The IMF report released on October 10 highlighted the country’s significant lag behind similar nations, a stagnation that has compromised living standards and pushed over 40.5 per cent of the population below the poverty line.
It said Pakistan had struggled to develop more sophisticated export goods, and the share of knowledge-intensive exports remains low as it failed to innovate. As of 2022, Pakistan ranked 85th in the Economic Complexity Index, the same rank it held in 2000.
“With an export basket strongly biased towards agriculture and textiles (cotton yarn, rice, woven fabrics, beef, and leather apparel), the country has struggled to reallocate resources towards more technologically complex products,” it said.
The current focus on agriculture has limited Pakistan’s ability to diversify into more technologically complex goods. While Pakistan does export some high-value products, such as medicines, medical instruments and plastic products, these sectors operate in a heavily distorted economic environment, it said.
The report highlighted tariffs on intermediate and final goods as barriers to competitiveness and domestic market growth, inhibiting the country’s transition towards more advanced manufacturing.
“Reallocation, however, is held back by existing microeconomic distortions, including public procurement of agricultural goods, price controls on raw inputs, and fiscal and financial incentives for low productivity sectors,” it observed.
The report identified the textile sector as having the highest tax gap relative to its value added, noting that between 2007 and 2022, the sector benefited from subsidies, favourable pricing on inputs, concessional financing schemes and preferential tax treatment.
Earlier, the IMF on September 26 finally gave a nod to the assistance package and also released over USD 1 billion as the first tranche after Pakistan committed to certain conditions. This USD 1 billion tranche came under an agreement to receive USD 7 billion over 39 months.
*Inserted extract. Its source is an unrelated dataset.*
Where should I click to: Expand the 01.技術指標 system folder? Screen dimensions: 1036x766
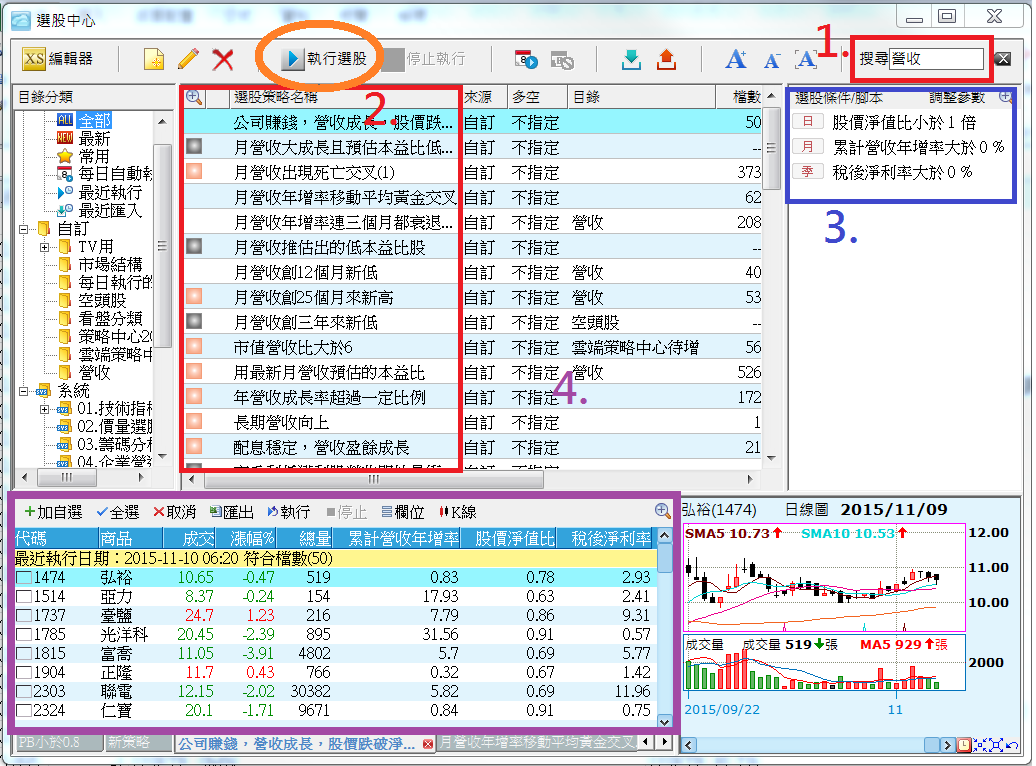click(45, 409)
The latest IMF report pointed out that as of May 2024, 70 per cent of the outstanding concessional central bank loans were tied to the textile sector.
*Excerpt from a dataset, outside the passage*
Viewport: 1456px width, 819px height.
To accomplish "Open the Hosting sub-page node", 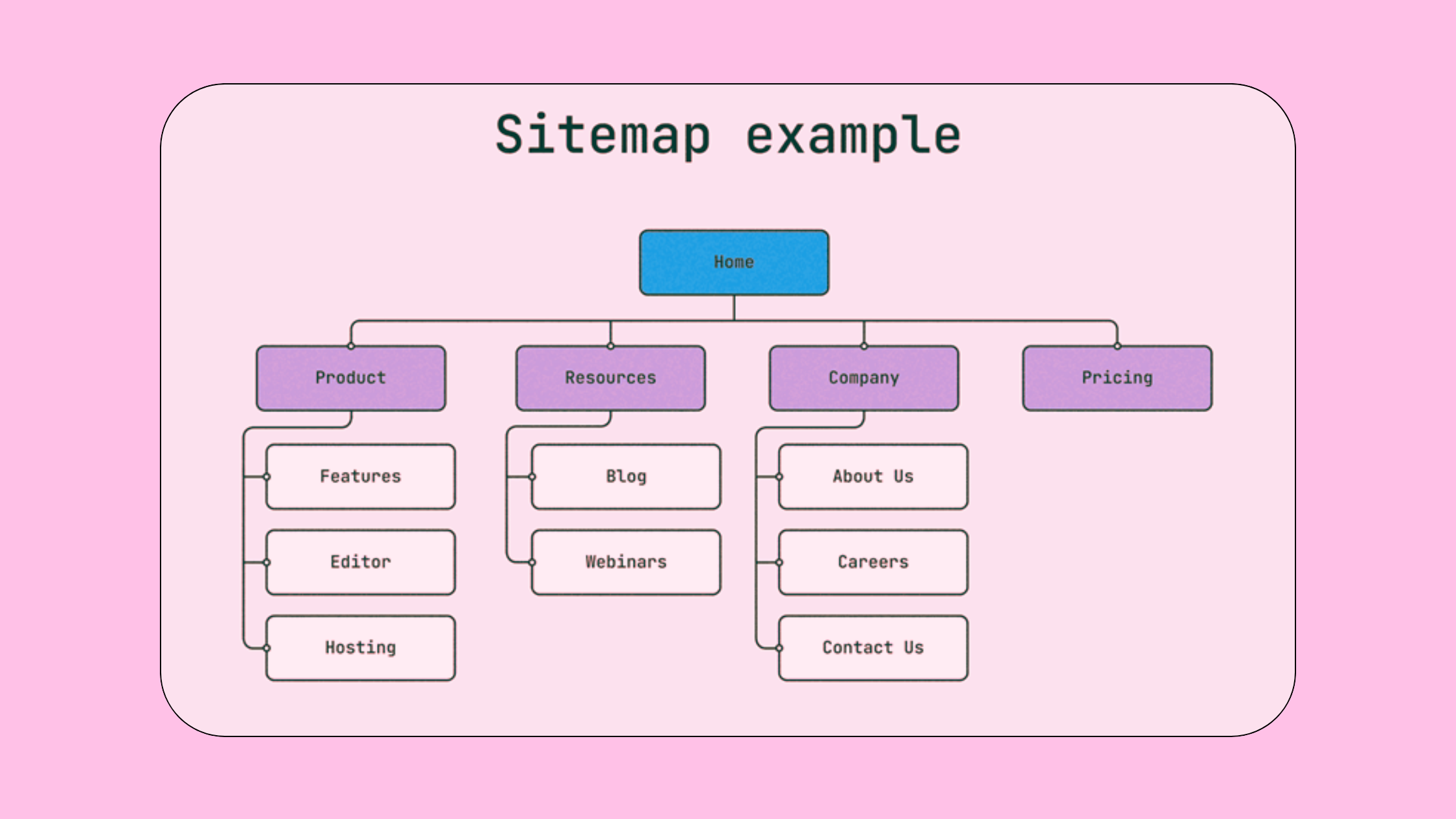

The IMF recommended that the government focus on simplifying trade policies under the upcoming National Tariff Policy (2025-29) and urged Pakistan to avoid using tariffs to promote industrialisation or protect inefficient sectors, arguing that such policies weaken exports, hinder participation in global value chains, and incentivise rent-seeking.
The report also warned that “trade policies aimed at promoting specific domestic sectors, including export subsidies and local content requirements, should be discontinued as they are likely to promote resource misallocation and may violate international obligations”.
Compared to other regional peers, Pakistan’s export growth has been weak, with sales to the world particularly stagnant during the 2010s.
It said several complex goods were within likely technological proximity to Pakistan’s current export basket, including glassware, paints, chemicals, fabrics for industrial use, paper, cosmetics and rubber products.
However, to facilitate the development of such new industries, the country needed a level playing field for business, avoiding targeted policies aimed at picking winners.
This includes greater integration into global trade and easier access to imports, both as intermediate inputs for production and as final goods to promote domestic competition, the IMF said, adding, the removal of fiscal incentives would reduce the existing misallocation of resources and promote price discovery across firms.